Some card edge connectors used to have ‘knife-edge’ connectors which were tin-lead plated and designed to be used with tin-lead plated board edge connections. This provided a ‘gas/air tight’ seal and gave a sufficient number of insertion/extraction cycles over flash coatings.
Note that the types of plating used for edge connection areas are likely to produce unreliable reflow soldered joints. The combination of maximum gold thickness and minimum solder volume should result in a joint containing not more than 1.4–1.8% of gold by volume (3–4% by weight).
Whilst separate switches give higher reliability, many products use keypad areas on the board which are shorted by pads of conductive elastomer. The on-resistance of each of these switches is relatively high, of the order of tens of ohms but this is generally not an issue, because the switches lead to high impedance inputs.
The key-pad areas on the board are most frequently ENIG, but immersion tin and silver are also used. Although their performance and image definition are not as good, screen-printed pads of carbon and silver-loaded epoxy are to be found on some product.
Apart from areas intended for soldering or wire bonding, what other coatings might you be expected to find on some boards?
HASL and ENIG are not the only finishes on the street!
When reviewing the options, you should realise the critical importance of working with both the end-user and the board fabricator to choose the most appropriate surface finish for the application:
The final finish needs to be selected based on design, fabrication issues, solder joint integrity/reliability, availability, and cost.
George Wenger (Celiant Corporation) posting to IPC TechNet on 19 April 2002
What we would like you to do is to draw up a table comparing the materials: this matrix should have the available materials as the heading for each column and the parameters which are important labelling the rows. For many of the entries you will have to make judgements of the sort ‘high’, ‘medium’, and ‘low’ – in other cases you may be able to put figures.
In order to populate your table, you should start by reading what we have to say about each coating and then look for other comments. For example, you could try searching Google for ‘white tin’ +PCB +process, which will give you a limited number of results, most of which relate fairly accurately to our requirement.
Compare the table that you populate against these.
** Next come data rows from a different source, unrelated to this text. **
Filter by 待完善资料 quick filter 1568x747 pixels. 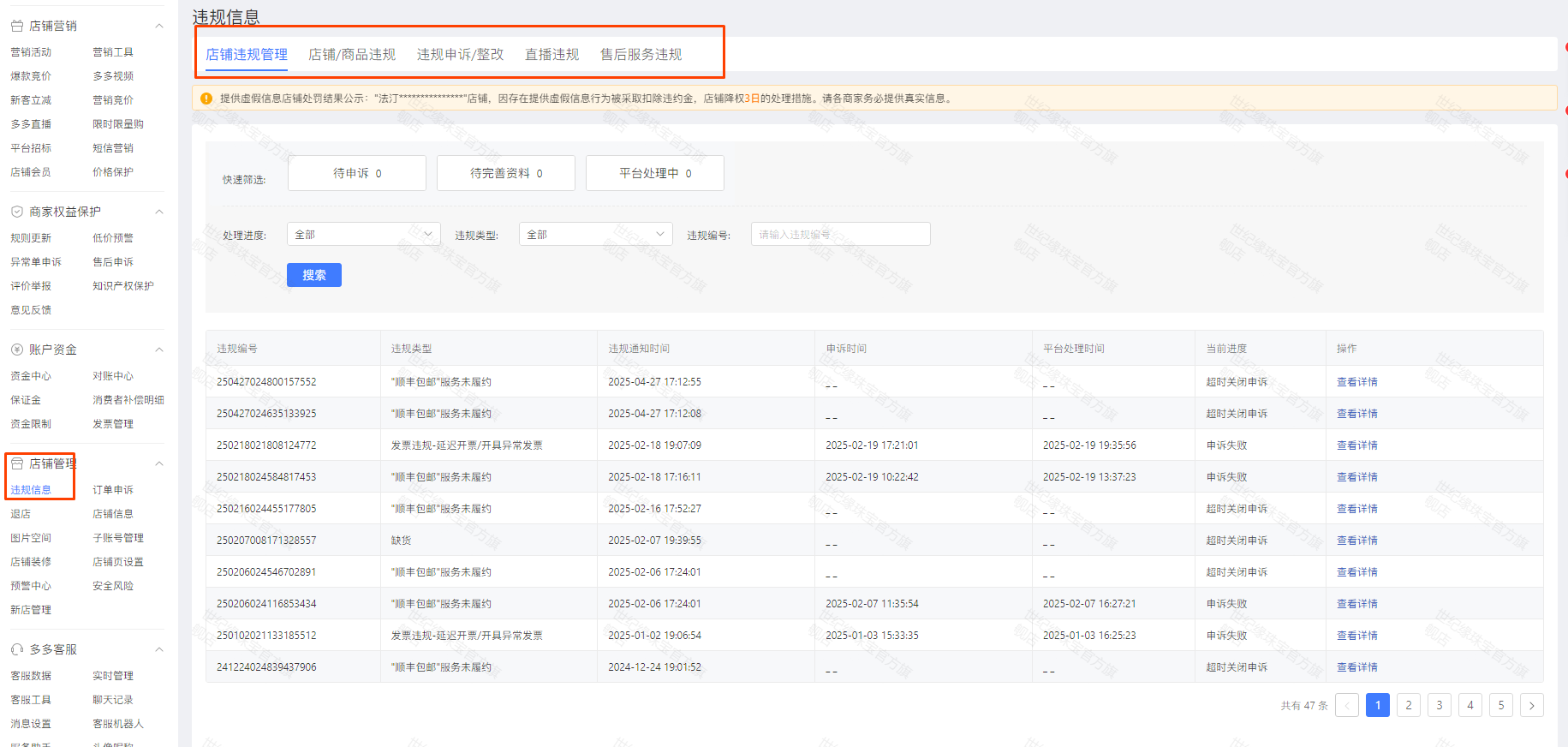coord(506,173)
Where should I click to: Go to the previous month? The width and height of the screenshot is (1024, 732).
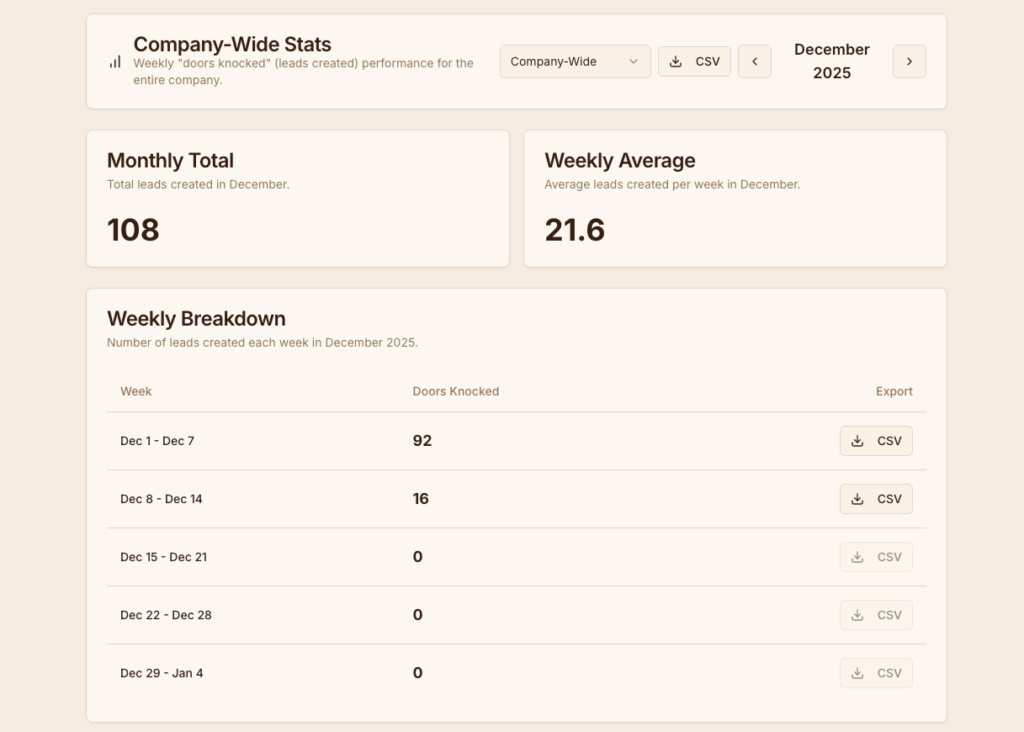pos(754,61)
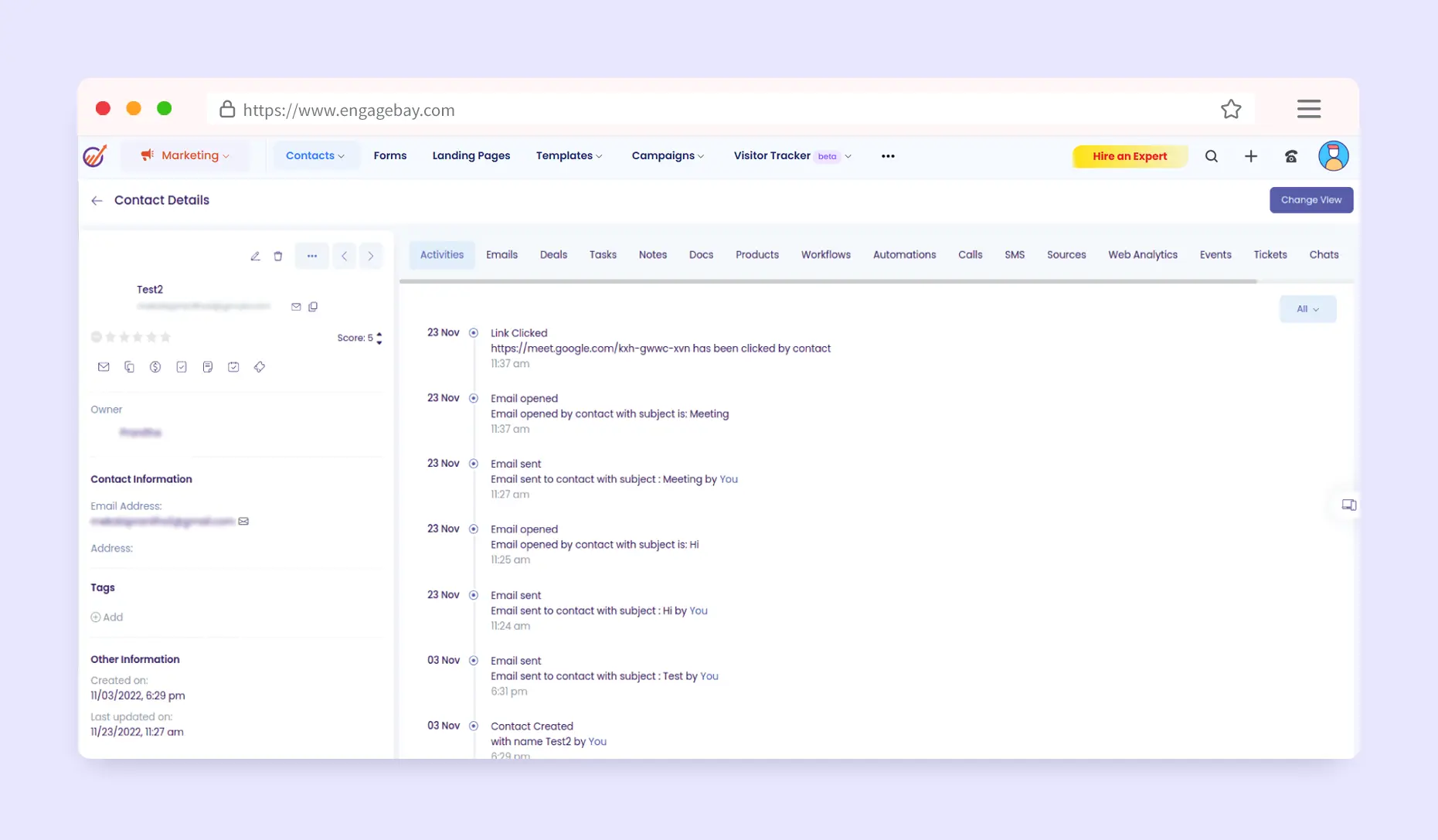Screen dimensions: 1438x840
Task: Open the phone dialer icon in header
Action: (x=1290, y=156)
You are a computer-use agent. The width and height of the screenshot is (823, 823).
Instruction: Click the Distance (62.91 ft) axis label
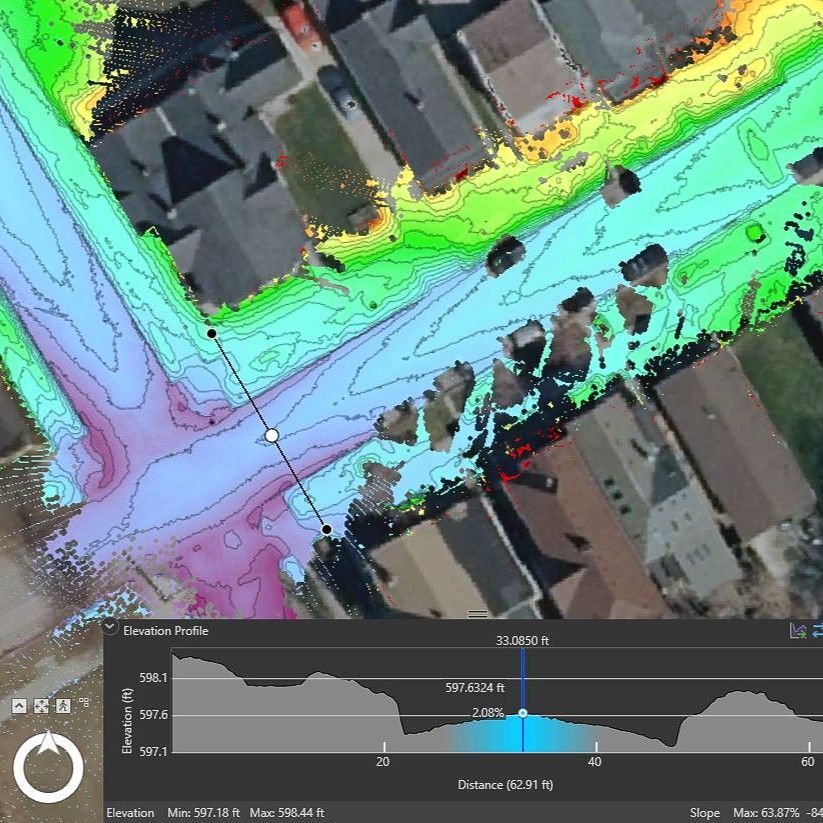(505, 784)
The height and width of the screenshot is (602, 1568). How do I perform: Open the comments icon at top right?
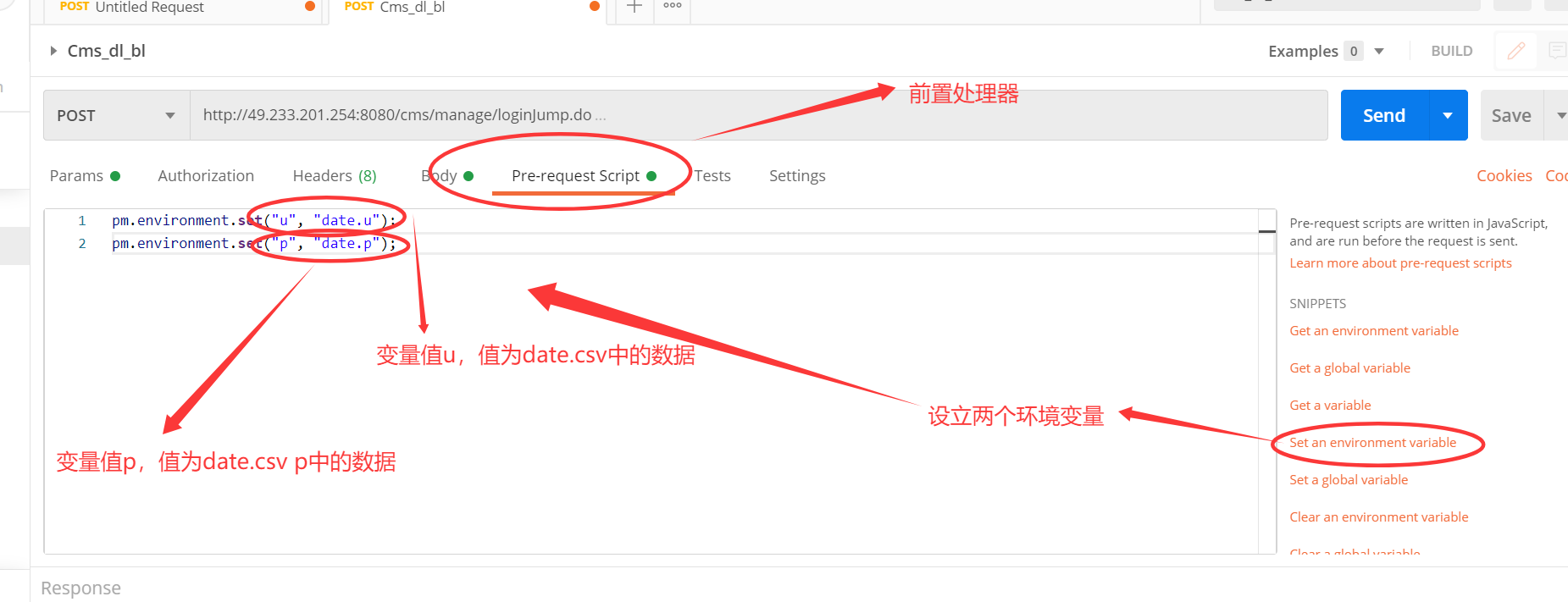(1557, 51)
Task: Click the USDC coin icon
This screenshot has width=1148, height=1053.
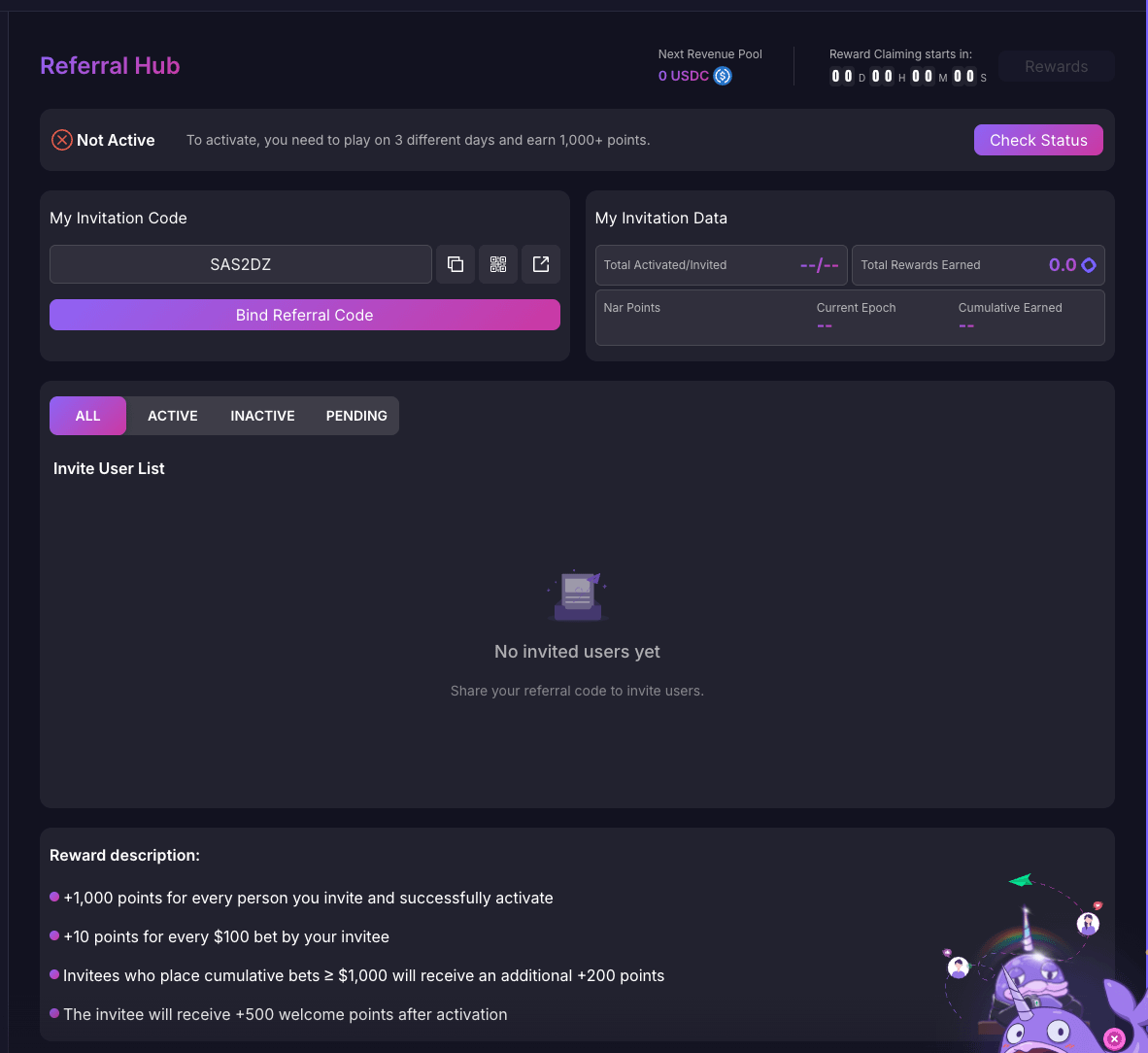Action: (723, 76)
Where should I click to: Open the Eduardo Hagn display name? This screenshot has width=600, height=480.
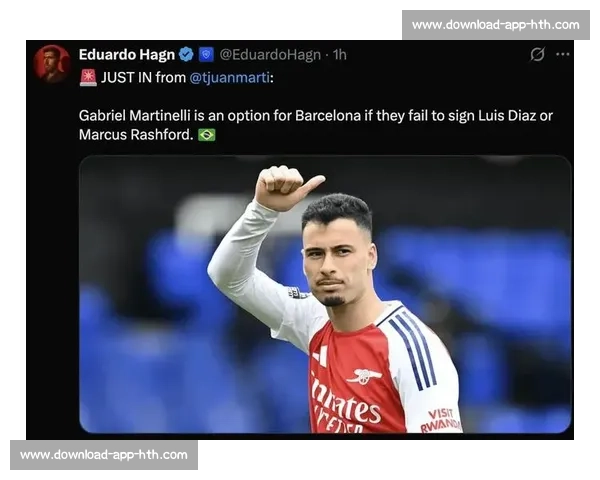[x=127, y=55]
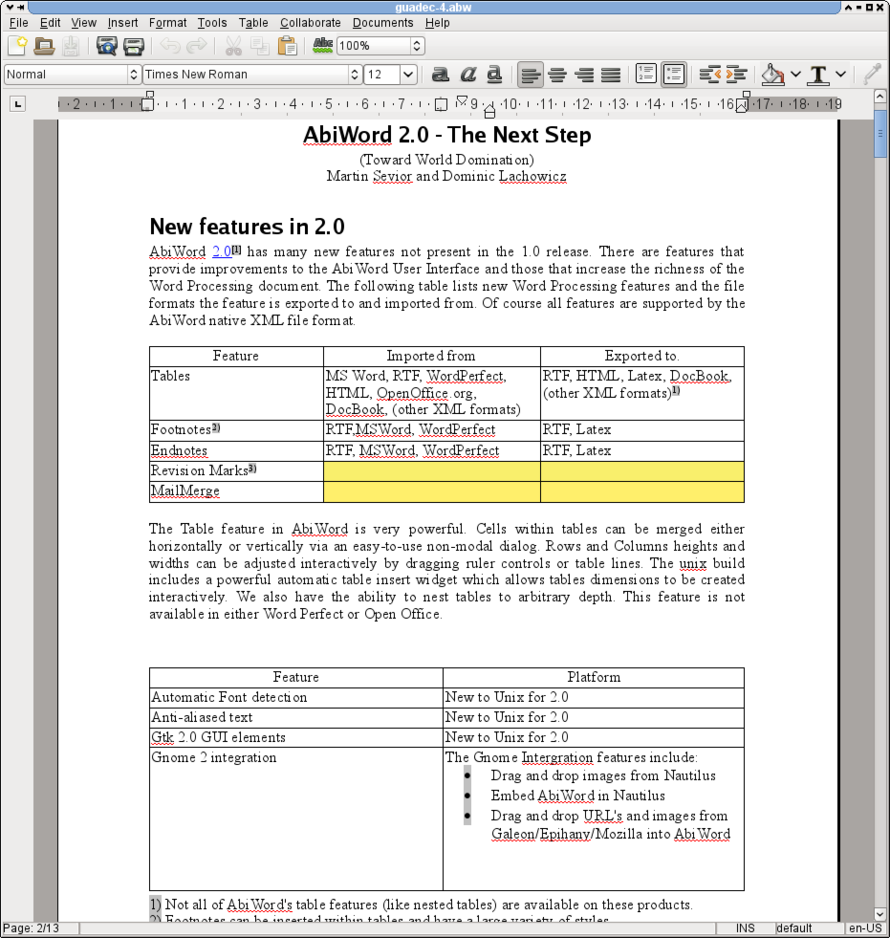Screen dimensions: 890x938
Task: Toggle the bulleted list button
Action: tap(674, 75)
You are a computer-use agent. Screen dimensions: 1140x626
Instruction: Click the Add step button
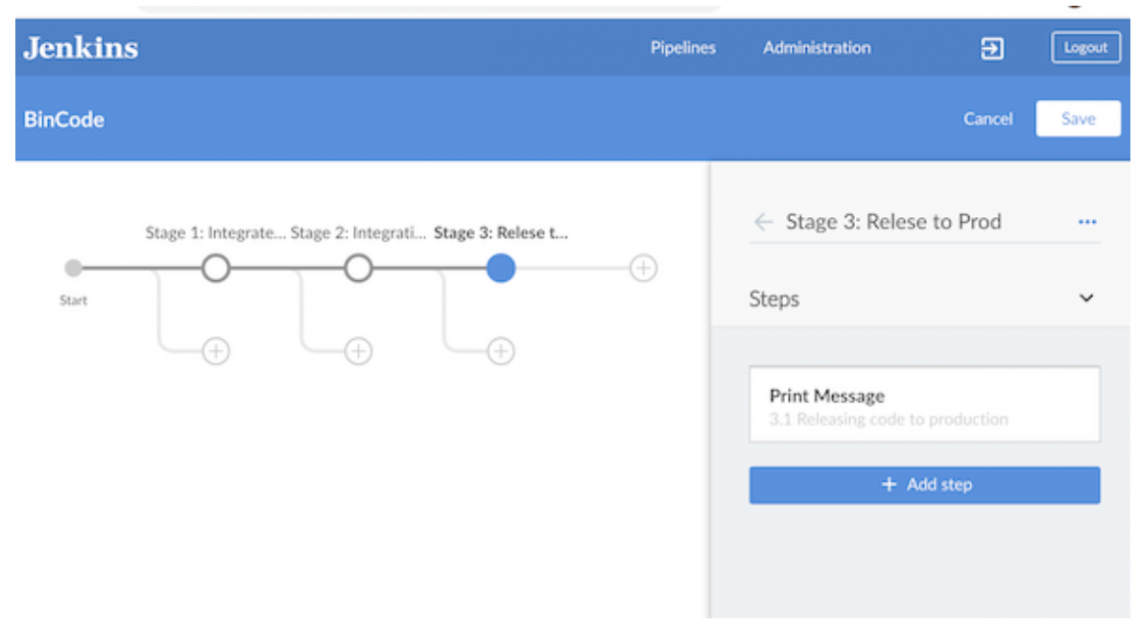[x=924, y=484]
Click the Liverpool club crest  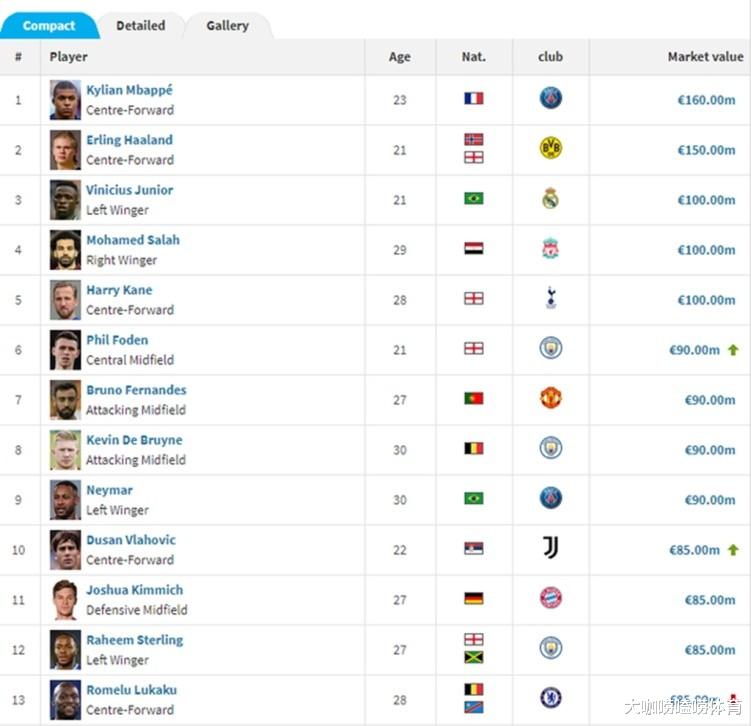coord(550,248)
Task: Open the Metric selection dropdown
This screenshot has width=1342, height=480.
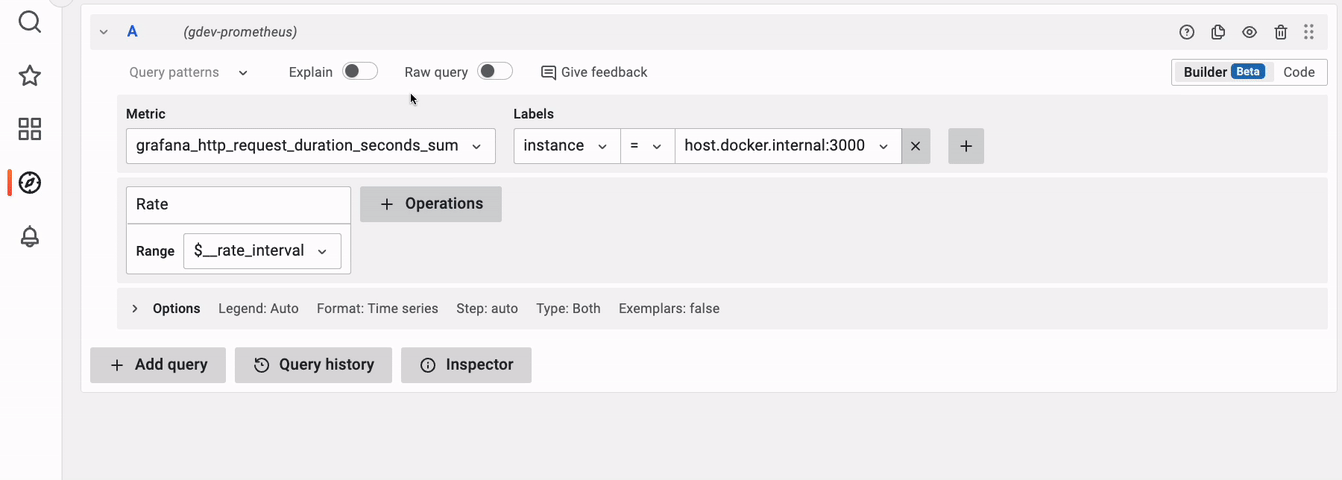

You should not expect to find that all board suppliers are in total agreement. Part of the reason for this is a preference for certain finishes, based on the company’s experience, the level of local technical support and commercial factors. When you are selecting a board fabricator, then you need to be sure that the finish you ask for is within their repertoire, and is one that they can control – they should be aware of the quality issues and compromises involved and be able to advise you.